Starting at the first line of the data and ending at the line with "You are a GUI", copy each line exactly. Include both of those lines, but no pictures.

*Entries supplied*:
————————
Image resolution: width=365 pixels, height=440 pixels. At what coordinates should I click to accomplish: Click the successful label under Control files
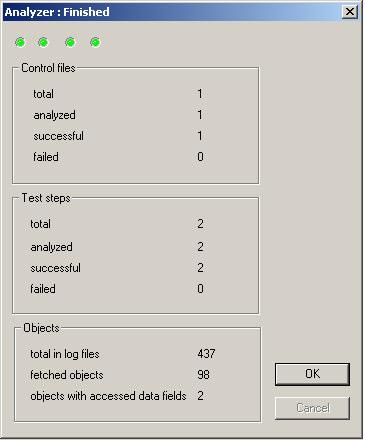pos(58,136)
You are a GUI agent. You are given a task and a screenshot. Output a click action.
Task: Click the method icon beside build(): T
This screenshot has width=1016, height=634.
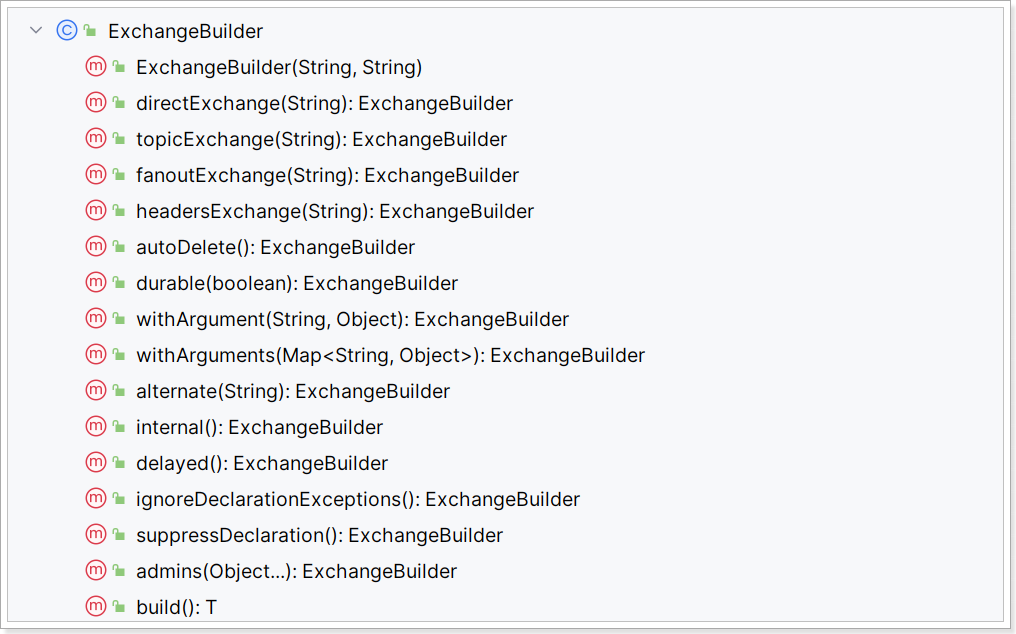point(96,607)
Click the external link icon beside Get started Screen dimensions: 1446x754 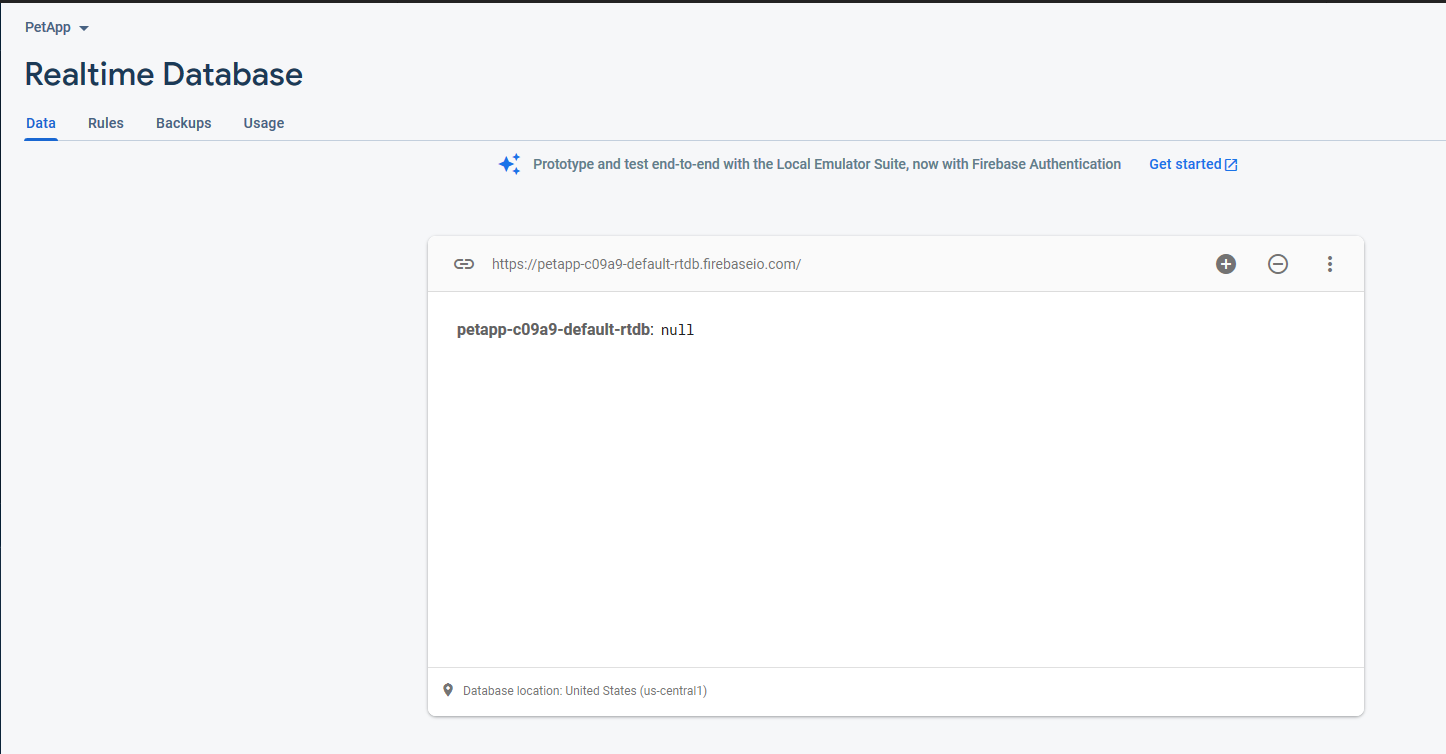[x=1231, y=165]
————————
*Response area*:
Image resolution: width=365 pixels, height=440 pixels. At what coordinates should I click to accomplish: Click the successful label under Control files
pos(58,136)
You are a GUI agent. You are given a task and a screenshot. Output a click action.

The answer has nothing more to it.